Somehow I had the opportunity to run into the task of managing access and redirecting requests to the file system as part of certain processes. It was necessary to implement a simple · easy ...

MiniFilter driver development

Somehow I had the opportunity to run into the task of managing access and redirecting requests to the file system as part of certain processes. It was necessary to implement a simple, easily configurable solution.

I decided to develop a MiniFilter driver that is configured using a text file.

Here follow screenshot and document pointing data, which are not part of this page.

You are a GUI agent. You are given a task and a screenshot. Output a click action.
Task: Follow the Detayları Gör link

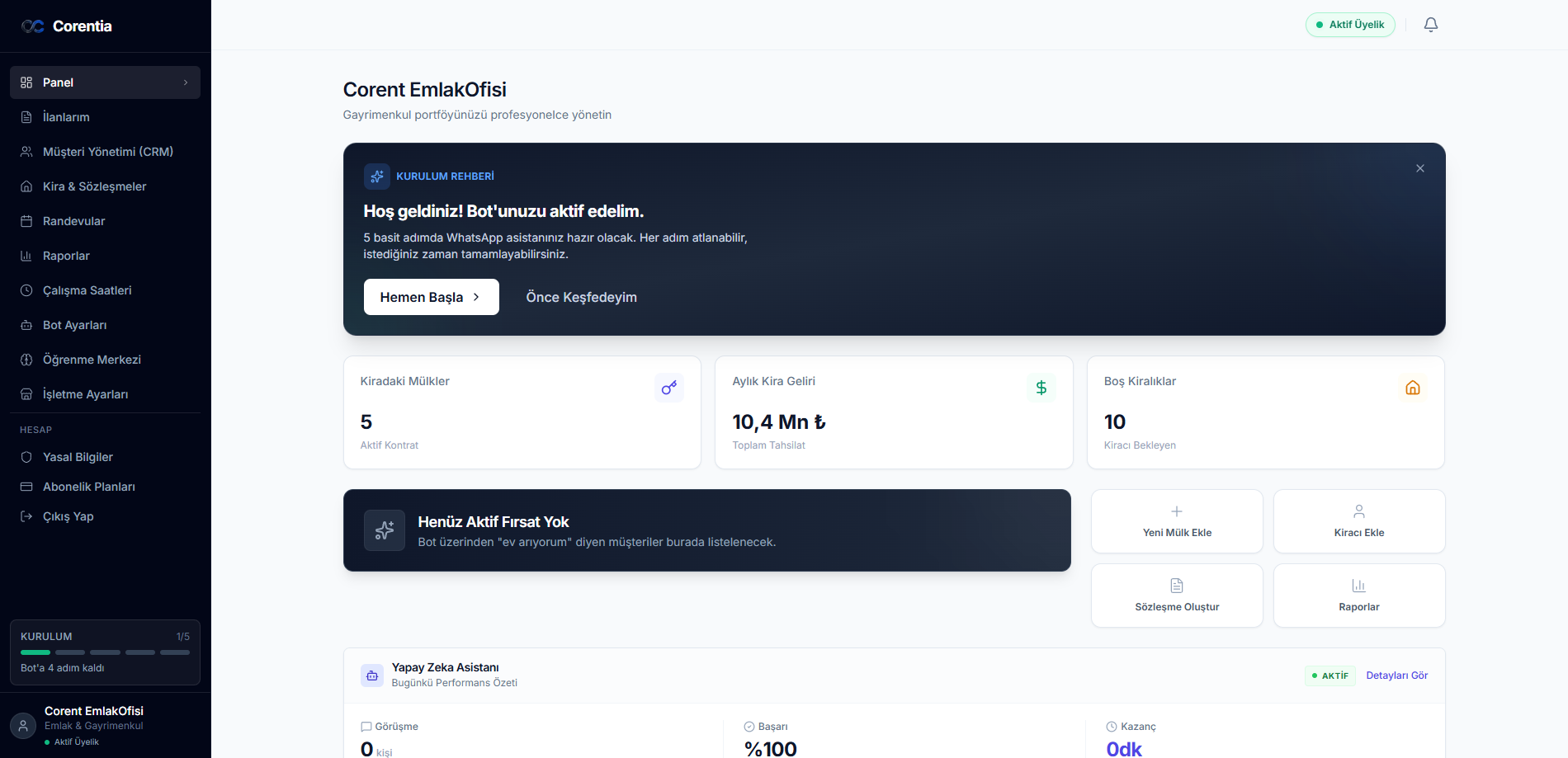click(x=1396, y=676)
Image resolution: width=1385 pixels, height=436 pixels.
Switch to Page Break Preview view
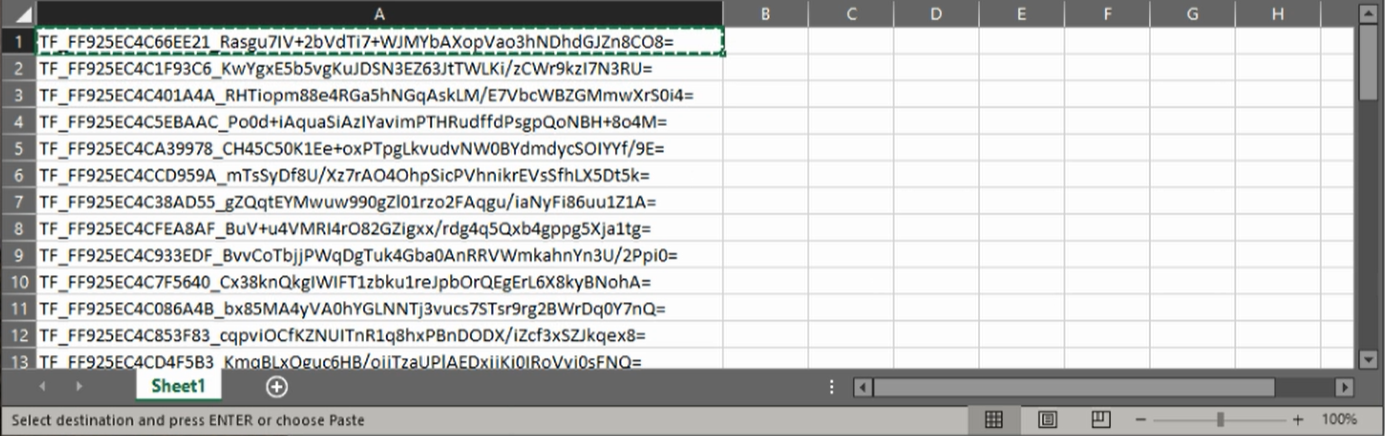(1100, 420)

Consider what MiniFilter is in general terms:

Filtering is carried out through the so-called Filter Manager, which comes with the Windows operating system, is activated only when loading mini filters. Filter Manager connects directly to the file system stack. Mini filters are registered for processing data on input / output operations using the Filter Manager functionality, thus obtaining indirect access to the file system. After registering and starting, the mini-filter receives a set of data on the I / O operations that were specified during configuration, and if necessary, can make changes to these data, thereby affecting the operation of the file system.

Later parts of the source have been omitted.